Hello guys, i've being searching for how is it possible to get value of a form element i.e selection tag that was injected by jquery be access on submitting the form.

All the form element value where posted except for the selection element that was injected with jquery. how can i append the element value to the posted query?

If you're appending the element to the form it should be available on your POST without any further action. How are you adding the additional element?

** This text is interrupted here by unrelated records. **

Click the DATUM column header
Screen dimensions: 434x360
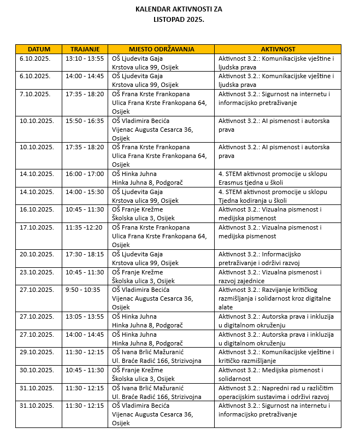[x=38, y=49]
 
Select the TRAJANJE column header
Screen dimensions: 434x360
[x=85, y=49]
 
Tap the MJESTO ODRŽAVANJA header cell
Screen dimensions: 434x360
[x=161, y=49]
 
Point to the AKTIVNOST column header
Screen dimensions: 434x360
[x=278, y=49]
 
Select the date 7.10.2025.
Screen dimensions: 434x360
[x=35, y=94]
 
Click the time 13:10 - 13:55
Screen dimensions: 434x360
[x=84, y=58]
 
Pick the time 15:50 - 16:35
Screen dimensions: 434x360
[x=84, y=121]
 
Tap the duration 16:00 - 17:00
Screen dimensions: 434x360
[x=84, y=174]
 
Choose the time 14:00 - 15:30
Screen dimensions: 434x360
[x=84, y=192]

<select name="sectionname" id="section-name"></select>');
$.each( data, function(key, val){
    $('#section-name').append('<option value="'+key+'">'+val+'</option>');

That's appending the options, what about the actual select field? Is this:

<select name="sectionname" id="section-name"></select>

already part of the form and you're just adding options or are you adding that to your form with jQuery as well, if so how?

through JQuery

$('#section-tr').append('<td >Section: </td><td class="right len"><select name="sectionname" id="section-name"></select></td>');
$.each( data, function(key, val){
$('#section-name').append('<option value="'+key+'">'+val+'</option>');

if that table row is between your <form> and </form> tags than it should be picked up automatically for the POST data. If that's not the case you could add a little fail safe:

  if ($('#section-name').length == 0) {
    //It was added, append the selected value to our form
    var the_value = $("#section-name").val();
    var new_field = "<input type='hidden' name='section' value='" + the_value + "' />";

It's not ideal or pretty but if you have that table row insdie the form tags and it's not adding it to your POST data it's a doable work-around. Just swap form-id with your actual form ID

thanks guys but i dont understand what you mean by "Just swap form-id with your actual form ID" GliderPilot.

But is it normal that what for what you append to html content not to be posted and access through script lang. (php) except through javascript? it will be of help if anybody can throw little light on this.

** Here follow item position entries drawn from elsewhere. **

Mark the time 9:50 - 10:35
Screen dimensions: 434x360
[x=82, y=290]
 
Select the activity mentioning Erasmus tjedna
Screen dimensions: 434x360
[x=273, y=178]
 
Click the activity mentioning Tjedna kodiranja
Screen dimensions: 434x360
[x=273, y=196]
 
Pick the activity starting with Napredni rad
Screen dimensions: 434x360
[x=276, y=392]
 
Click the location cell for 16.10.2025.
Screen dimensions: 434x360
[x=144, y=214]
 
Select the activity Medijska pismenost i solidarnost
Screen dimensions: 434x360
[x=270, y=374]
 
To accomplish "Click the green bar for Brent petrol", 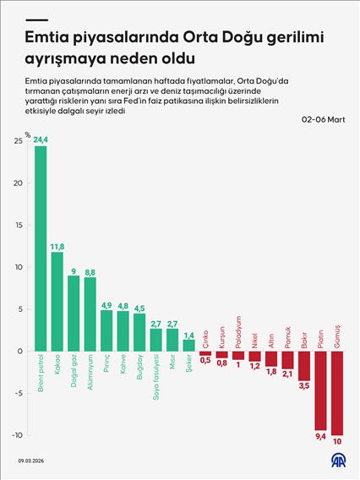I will pos(41,248).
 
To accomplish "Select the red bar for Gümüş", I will pos(337,393).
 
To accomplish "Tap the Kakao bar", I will pos(57,301).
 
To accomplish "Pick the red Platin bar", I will pos(320,390).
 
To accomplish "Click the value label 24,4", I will pos(41,139).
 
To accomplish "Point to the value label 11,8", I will pos(57,246).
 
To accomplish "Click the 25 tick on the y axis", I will pos(18,141).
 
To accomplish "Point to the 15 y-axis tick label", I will pos(18,225).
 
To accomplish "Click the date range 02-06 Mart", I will pos(323,120).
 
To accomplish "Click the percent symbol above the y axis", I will pos(27,134).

thanks guys but i dont understand what you mean by "Just swap form-id with your actual form ID" GliderPilot.

Change $('#form-id') to reflect the id attribute on your form. You must keep the # however.

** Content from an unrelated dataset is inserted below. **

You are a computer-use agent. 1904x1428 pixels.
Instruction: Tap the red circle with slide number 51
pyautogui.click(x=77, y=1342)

If you post your complete code, so all of the form HTML, etc, people will be able to see exactly what your page looks like and why it might not be working.

Posting one or two lines of code isn't really helpful.

its like you are mis understanding my problem injecting code into html form and then submitting the form not through jquery but to php file that processes it is what am having problem about anything i appended to the dom with jquery doesn't come as part of the post ($_POST) data that was send to the php file. this is the problem not apppend another element to the form afterwhich dont comeup on php side. thanks but pls help

That's what I understood the problem to be too.

So if you post your complete code, we might be able to ascertain why it isn't working.

Yes that's what I understood your question to be, what I'm saying is that if the select is appended the the current form properly it should already be available in your POST data without needing to do any additional work, unless you're building your own custom AJAX call, there is no way to really modify the POST data . As blocblue stated we might be able to figure out what's going on if you post the full code.

Well thanks guys am able to resolve the issue but in different way. on the form i created the select tag without options and from jquery i appended the options to it and on submitting the form php was able to access the select post variable.

on html page

<tr id="section-tr" style=background-color:#FFFF99;>
    <td id="td1">Section: </td>
    <td id="td2" class="right len"> 
    <select name="section-name" id="section-name"></select></td>

then append the options with jquery

$.each( data, function(key, val){
 .append('<option value="'+key+'">'+val+'</option>')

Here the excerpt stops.